# 921 receiver, DVI to HDMI won't work!!



## bbbacres (Apr 8, 2006)

I finally got a new tv (Vizio 47" 1080p) which I love. Finally I have a TV with digital inputs. Since the 921 has DVI, and the Vizio has HDMI, I purchased a DVI to HDMI cable. I can not get a picture on my Vizio. The component outs from the 921 give me a great picture, but the HDMI input on the Vizio is showing nothing. I have read some past posts, clearly this is supposed to work (even though you don't get audio this way, DVI doesn't carry it).

Some suggest resetting the 921 while the TV is set to HDMI, I tried that. Any other suggestions? Anyone have any idea what might be wrong? Suggestions appreciated very much.

Feel free to write me offline too at [email protected].

Bruce


----------



## styxfix (Aug 7, 2002)

Make sure you remove the component cables from the 921 before using your DVI-HDMI cable. It won't work if they're still plug in to the back of the 921.


----------



## harsh (Jun 15, 2003)

bbbacres said:


> I can not get a picture on my Vizio.


A number of Vizio TVs are pretty notorious for not being supported by HDCP capable devices.

Make sure that you set the screen mode for 1080i (using the component cables). Some TV's won't accept 480i or 480p through the digital connection.


----------
━━━━━━
▸ Work to complete:
1) Summarize the 921 receiver thread in three sentences.
2) In the 921 receiver thread, what must be done before using the DVI-HDMI cable, according to styxfix?
The records that follow play no part in this work.

▸ Extracted material:
━━━━━━
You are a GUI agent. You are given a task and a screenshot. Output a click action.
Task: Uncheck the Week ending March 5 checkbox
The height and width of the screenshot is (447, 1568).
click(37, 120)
━━━━━━
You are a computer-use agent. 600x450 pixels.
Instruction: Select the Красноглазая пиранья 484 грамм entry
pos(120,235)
━━━━━━
▸ Exercise solutions:
1) A poster connected a 921 receiver to a new Vizio 47" 1080p TV with a DVI to HDMI cable and got no picture on the HDMI input, even though the component outputs worked and resetting the 921 with the TV set to HDMI didn't help. One reply says the component cables must be removed from the 921 before the DVI-HDMI cable will work. Another notes that a number of Vizio TVs are notorious for not being supported by HDCP capable devices and advises setting the screen mode to 1080i using the component cables, since some TVs won't accept 480i or 480p through the digital connection.

2) The component cables must be removed from the 921.